Ansızın Foça’dan hain bir pusu haberi geldi. Şehit vermiştik, yaralılarımız vardı.
Biz terör haberlerini, çatışmaları Güneydoğu’dan almaya alışkınken akılları sıra bu defa Ege’de gövde gösteri yapmayı hedeflemişlerdi.
İzmir ne yaptı dersiniz? Önce yaralarını sarmaya kalktı; feryatlar, boş ağıt yakmalar yoktu. İzmirliler yaralı askerlere kan vermek için Ege Üniversitesi Hastanesi’ne koştu. Çok geçmeden Kan Merkezi’nin önündeki kişi sayısı dört binleri buldu.
Sosyal Medya da başrolde İzmirlilerin terörü kınayan ve yardım için birlik oldukları mesajları yer alıyordu. Kan bulma sorunu çözüldü, bu sefer İzmir sokakları kırmızı-beyaza boyandı.
İzmir, teröre tepkisini önce akın akın yardıma koşarak, sonra sokaklarını, caddelerini, evlerini kırmızı beyaza boyayarak verdi.

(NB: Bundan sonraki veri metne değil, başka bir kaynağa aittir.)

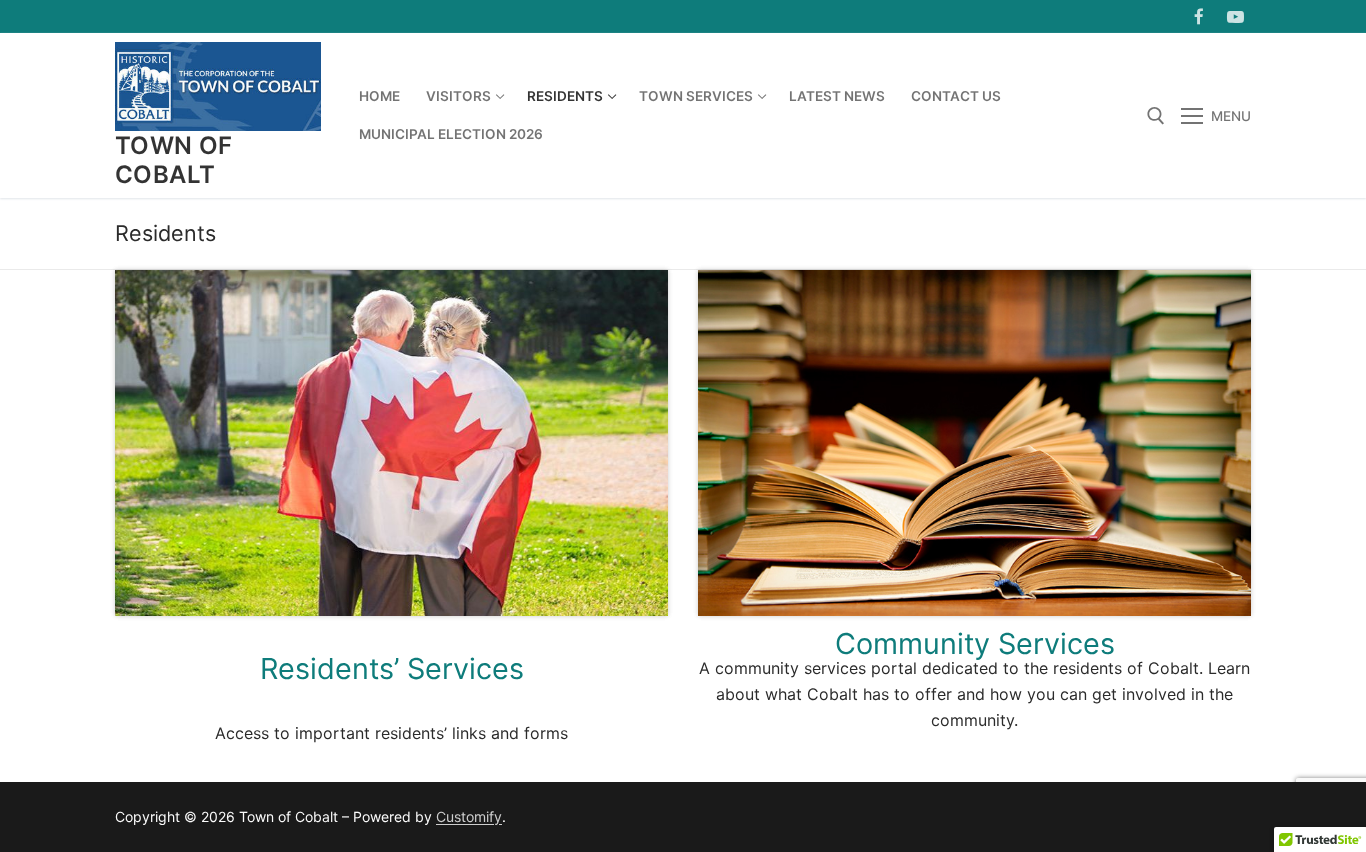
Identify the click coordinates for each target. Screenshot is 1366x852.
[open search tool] (1156, 116)
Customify (469, 816)
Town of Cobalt (174, 160)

Gündoğdu Meydanı’nda, Karşıyaka’da bir araya gelindi. Terörü lanetleyen sloganlar atıldı.
İzmir’in farkını işte böyle gösterdi. Tepkisiz olmanın, ortaya hiçbir şey koymamak değil, yeri ve zamanı gelince gereğini yapmak olduğunu İzmir de bir kez daha gördük.
İzmir bir tarih yazdı, sözde değil fiilde nasıl birlik beraberlik içinde olabileceğini gösterdi. Ders oldu; memleketime “Gavur” deyip, modernliğimizi rakı-balık yapmamızla sınırlı sananlara, bizi sözde kültürlü olmakla yaftalayanlara...
İnsan kendini tutamıyor
Varsın biraz rahat ve güzel yaşamayı sevip, hafif de tembel olalım.
Varsın hem kültürel hem de fiziksel anlamda taşıdığımız potansiyelimizi tam kullanmıyor olalım.
Yine de, her şeye rağmen yeri geldiğinde verdiğimiz tepkilerle fark atıyoruz.
“Doğruyu söylemek değil, anlatmak güç” iken biz en zor olanı sergilediğimiz tavırla yapıyoruz. Teröre bile bu ülkede verilmemiş en medeni tavrı sergileyerek verdik cevabımızı.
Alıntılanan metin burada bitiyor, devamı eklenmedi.